NoSQL Column Family Database – Cloud BigTable, NoSQL Database

NoSQL column family database is another aggregate oriented database. In NoSQL column family database we have a single key which is also known as row key and within that, we can store multiple column families where each column family is a combination of columns that fit together.

Column family as a whole is effectively your aggregate. We use row key and column family name to address a column family.

It is, however, one of the most complicated aggregate databases but the gain we have in terms of retrieval time of aggregate rows. When we are taking these aggregates into the memory, instead of spreading across a lot of individual records we store the whole thing in one database in one go.

The database is designed in such a way that it clearly knows what the aggregate boundaries are. This is very useful when we run this database on the cluster.

As we know that aggregate binds the data together, hence different aggregates are spread across different nodes in the cluster.

Therefore, if somebody wants to retrieve the data, say about a particular order, then you need to go to one node in the cluster instead of shooting on all other nodes to pick up different rows and aggregate it.

Among the most popular column family NoSQL databases are Apache HBase and Cassandra.

NoSQL Column Family Database — Column Family Database

Aggregate orientation is not always a good thing.

Let us consider the user needs the revenue details by product. He does not care about the revenue by orders.

Effectively he wants to change the aggregate structure from order aggregate line item to produce aggregate line items. Therefore, the product becomes the root of the aggregate.

In a relational database, it is straightforward. We just query few tables and make joins and the result is there on your screen. But when it comes to aggregate orientation database it is a pain.

We have to run different MapReduce jobs to rearrange your data into different aggregate forms and keep doing the incremental update on aggregated data in order to serve your business requirement, but this is very complicated.

Therefore, the aggregate oriented database has an advantage if most of the time you use the same aggregate to push data back and forth into the system.
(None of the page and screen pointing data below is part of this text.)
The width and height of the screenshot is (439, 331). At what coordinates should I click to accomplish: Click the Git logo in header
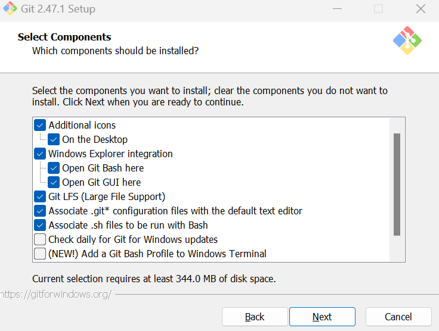click(x=407, y=40)
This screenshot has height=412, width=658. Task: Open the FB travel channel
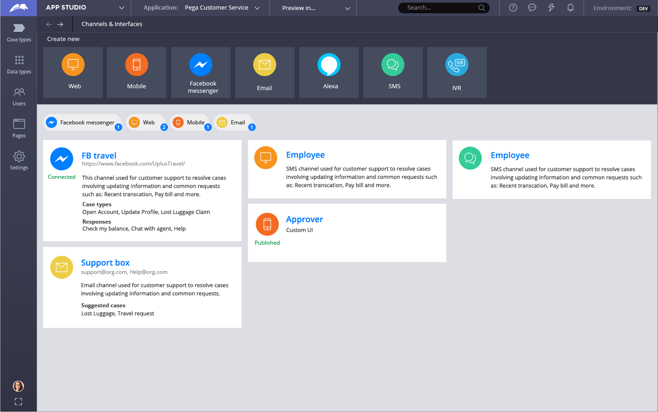tap(99, 155)
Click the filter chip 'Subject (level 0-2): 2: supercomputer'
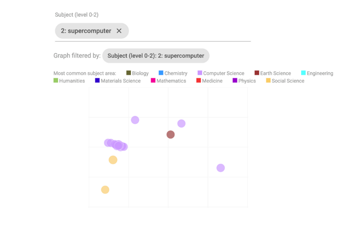The height and width of the screenshot is (226, 337). (156, 56)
It is a disadvantage if you want to slice and dice data in different ways.

Application of Column family NoSQL Database

Let us understand the key application of column family NoSQL database in real world scenarios.

Big Table (Column Family Database) to store sparse data

We know that NULL values in the relational database typically consume 2 bytes of space.

This is a significant amount of wasted space when there are a number of NULL values in the database.

Let us suppose we have a “Contact Application” that stores username and contact details for every type of the network such as Home-Phone, Cell-Phone, Zynga etc.

If let us say for few of the user only Cell-Phone detail is available then there will be hundreds of bytes wasted per record.

Below is the sample contact table in RDBMS which clearly depicts the waste of space per record.

ContactID	Home-Phone	Cell-Phone	Email1	Email2	Facebook	Twitter
1X2B	NULL	9867	x@abc	NULL	NULL	NULL
2X2B	1234	NULL	NULL	NULL	NULL	#bigtable
3X3Y	3456	9845	NULL	y@wqa	a@fb.com	#hadoop
Contact Table in RDBMS

The storage issue can be fixed by using the BigTable which manages sparse data very well instead of RDBMS.

The BigTable will store only the columns that have values for each record instance.

If we indicate only Home-Phone, Cell-Phone and Email1 details that need to be stored for ContactID ‘1X2B’ then it will store only these three column values and rest will be ignored i.e. null will not be considered and hence no wastage of space.

RowKey	Column Values
1234	ph:cell=9867	email:1=x@abc
3678	social:twitter=#bigtable	ph:home=1234
5987	email:2=y@wqa	social:facebook=a@fb.com
Contact Table in Big Table Storage

Analysing Log File using BigTable

Log analysis is a common use case for any Big Data project. All data generated through log files by your IT infrastructure often are referred to as data exhaust.

The vast information about the logs is stored in big tables. It is then analyzed nearly in real time in order to track the most updated information.

The reason why log files are stored in the BigTable is that they have flexible columns with varying structures.

HostName	IP Address	Event DT	Type	Duration	Description
server1	10.219.12.3	4-Feb-15 1:04:21 PM	dwn.exe	15	Desktop Manager
server2	10.112.3.45	4-May-15 1:04:21 PM	jboss	45
Typical Log File

RowKey	Column Values
12AE23	host:name=server1	ip:address =10.219.12.3	event:DT=4-Feb-15 1:04:21 PM	Type= dwn.exe	Dur=15	Desc= Desktop Manager
Log File stored in BigTable

Flume Installation – Apache Flume Agent

Flume installation is a very simple process. Go through the following steps to install and configure Apache Flume.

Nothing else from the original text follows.